The decision, in late September 2011, by rating agencies Fitch and Standard & Poor’s to downgrade New Zealand credit risk from AA+ to AA took many market commentators by surprise. Their prognosis of the prospects for the New Zealand economy, based on our dependence on agricultural commodities, is shallow. It is more indicative of entrenched structural problems in the US and European financial systems than our long term economic prospects.
Any farmer who thinks the current world economic crisis means the golden days may be over need look no further than the most recent global population forecasts from the United Nations.

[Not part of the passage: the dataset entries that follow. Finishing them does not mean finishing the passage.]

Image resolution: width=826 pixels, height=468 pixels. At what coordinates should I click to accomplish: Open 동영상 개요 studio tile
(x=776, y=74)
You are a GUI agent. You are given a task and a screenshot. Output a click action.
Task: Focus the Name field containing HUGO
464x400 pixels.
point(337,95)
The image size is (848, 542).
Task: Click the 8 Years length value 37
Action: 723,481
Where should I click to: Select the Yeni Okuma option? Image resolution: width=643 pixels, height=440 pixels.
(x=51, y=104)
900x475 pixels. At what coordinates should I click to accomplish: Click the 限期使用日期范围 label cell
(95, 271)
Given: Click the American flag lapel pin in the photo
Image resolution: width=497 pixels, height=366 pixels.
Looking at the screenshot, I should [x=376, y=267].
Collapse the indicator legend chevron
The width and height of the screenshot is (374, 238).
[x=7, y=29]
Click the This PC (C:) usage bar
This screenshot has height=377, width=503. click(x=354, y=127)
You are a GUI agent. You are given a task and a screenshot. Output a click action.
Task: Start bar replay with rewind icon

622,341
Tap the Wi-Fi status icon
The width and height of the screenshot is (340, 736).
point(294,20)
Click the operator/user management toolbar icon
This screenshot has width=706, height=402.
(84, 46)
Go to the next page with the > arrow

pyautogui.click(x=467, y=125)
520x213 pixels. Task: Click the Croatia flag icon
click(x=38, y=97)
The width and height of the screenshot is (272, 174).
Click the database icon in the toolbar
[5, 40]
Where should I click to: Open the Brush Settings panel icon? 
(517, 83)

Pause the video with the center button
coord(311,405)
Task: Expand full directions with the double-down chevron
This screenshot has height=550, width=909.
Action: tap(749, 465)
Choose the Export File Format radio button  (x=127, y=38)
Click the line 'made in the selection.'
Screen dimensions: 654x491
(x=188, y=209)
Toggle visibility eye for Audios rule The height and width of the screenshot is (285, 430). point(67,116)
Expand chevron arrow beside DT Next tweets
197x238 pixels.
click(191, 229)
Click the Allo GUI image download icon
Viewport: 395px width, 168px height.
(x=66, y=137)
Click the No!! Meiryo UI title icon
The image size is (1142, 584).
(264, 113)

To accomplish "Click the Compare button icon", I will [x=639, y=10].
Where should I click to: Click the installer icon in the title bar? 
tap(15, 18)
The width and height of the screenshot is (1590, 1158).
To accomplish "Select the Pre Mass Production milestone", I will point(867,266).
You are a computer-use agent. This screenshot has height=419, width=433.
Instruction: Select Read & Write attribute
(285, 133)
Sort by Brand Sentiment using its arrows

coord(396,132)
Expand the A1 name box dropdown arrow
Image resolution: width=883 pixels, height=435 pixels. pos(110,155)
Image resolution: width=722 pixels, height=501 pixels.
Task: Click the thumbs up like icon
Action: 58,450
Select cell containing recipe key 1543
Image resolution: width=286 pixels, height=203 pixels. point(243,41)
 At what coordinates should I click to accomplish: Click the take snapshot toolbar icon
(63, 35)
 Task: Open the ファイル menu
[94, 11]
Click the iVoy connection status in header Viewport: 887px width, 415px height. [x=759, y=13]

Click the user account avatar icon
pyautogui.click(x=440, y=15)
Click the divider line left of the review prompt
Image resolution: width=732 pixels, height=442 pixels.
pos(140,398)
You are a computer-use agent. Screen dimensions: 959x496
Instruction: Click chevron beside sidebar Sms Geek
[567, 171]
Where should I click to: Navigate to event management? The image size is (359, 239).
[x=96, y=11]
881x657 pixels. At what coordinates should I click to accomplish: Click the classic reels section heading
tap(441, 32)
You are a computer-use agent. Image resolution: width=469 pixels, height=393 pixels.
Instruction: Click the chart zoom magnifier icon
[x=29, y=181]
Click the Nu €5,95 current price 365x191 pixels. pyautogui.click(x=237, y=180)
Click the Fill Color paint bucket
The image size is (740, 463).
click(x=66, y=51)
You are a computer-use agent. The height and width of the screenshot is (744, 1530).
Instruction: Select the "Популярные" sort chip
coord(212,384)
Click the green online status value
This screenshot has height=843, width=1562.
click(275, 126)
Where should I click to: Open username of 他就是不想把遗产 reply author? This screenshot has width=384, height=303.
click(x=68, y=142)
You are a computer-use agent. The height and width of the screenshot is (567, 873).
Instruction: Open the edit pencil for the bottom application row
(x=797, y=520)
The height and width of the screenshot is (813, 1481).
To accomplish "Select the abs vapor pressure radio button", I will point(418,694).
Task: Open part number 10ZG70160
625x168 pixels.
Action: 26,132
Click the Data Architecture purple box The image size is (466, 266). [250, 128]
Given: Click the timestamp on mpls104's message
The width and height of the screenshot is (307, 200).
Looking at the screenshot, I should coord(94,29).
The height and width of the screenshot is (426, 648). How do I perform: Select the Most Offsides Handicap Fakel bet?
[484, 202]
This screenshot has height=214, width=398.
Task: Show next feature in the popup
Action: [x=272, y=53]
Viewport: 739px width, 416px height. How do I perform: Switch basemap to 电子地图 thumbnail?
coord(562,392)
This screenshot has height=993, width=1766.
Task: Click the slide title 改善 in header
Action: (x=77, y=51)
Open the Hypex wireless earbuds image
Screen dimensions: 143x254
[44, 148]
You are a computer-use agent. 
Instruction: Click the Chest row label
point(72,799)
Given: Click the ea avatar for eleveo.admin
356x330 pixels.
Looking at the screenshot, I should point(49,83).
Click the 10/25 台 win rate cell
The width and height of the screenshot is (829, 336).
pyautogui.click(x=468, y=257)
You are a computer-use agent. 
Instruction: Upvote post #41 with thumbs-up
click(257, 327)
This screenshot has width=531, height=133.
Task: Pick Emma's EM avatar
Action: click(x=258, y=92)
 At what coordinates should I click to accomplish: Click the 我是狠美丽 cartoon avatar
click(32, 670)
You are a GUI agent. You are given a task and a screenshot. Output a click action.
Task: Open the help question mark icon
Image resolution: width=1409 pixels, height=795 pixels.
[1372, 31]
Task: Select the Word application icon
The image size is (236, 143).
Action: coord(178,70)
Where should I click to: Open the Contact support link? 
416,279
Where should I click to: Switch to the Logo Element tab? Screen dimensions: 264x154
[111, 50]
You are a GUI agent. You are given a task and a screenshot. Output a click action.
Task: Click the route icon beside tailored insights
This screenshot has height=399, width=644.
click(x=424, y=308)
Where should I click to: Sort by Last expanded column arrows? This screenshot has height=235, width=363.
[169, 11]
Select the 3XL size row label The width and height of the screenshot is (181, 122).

The planet’s population will exceed 7 billion this October and is forecast to increase +40% to +10 billion by 2100. The most dramatic changes are expected to be at a national level and New Zealand exporters of agricultural and other products need to be mindful of the likely shifting market dynamics.
China’s huge population is actually forecast to fall from 1.35 billion to circa 950 million between now and 2100. The population of Sub-Saharan Africa, at circa 856 million, is currently roughly the same size as Europe and about 20% that of Asia. The UN estimates it could be three times the size of Europe by 2050 and 75% the size of Asia by 2100. The population forecasts for Africa would make it the fastest growing region by far. The biggest mover in absolute numbers is predicted to be India – where the population is expected to reach 1.7 billion by about 2050 before leveling out at about 1.55 billion by 2100.
The numbers are truly mind-boggling and whilst the margin for error in the predictions is big, they serve to focus attention on the likely intense global demand for agri-sector originated products and where that demand will come from.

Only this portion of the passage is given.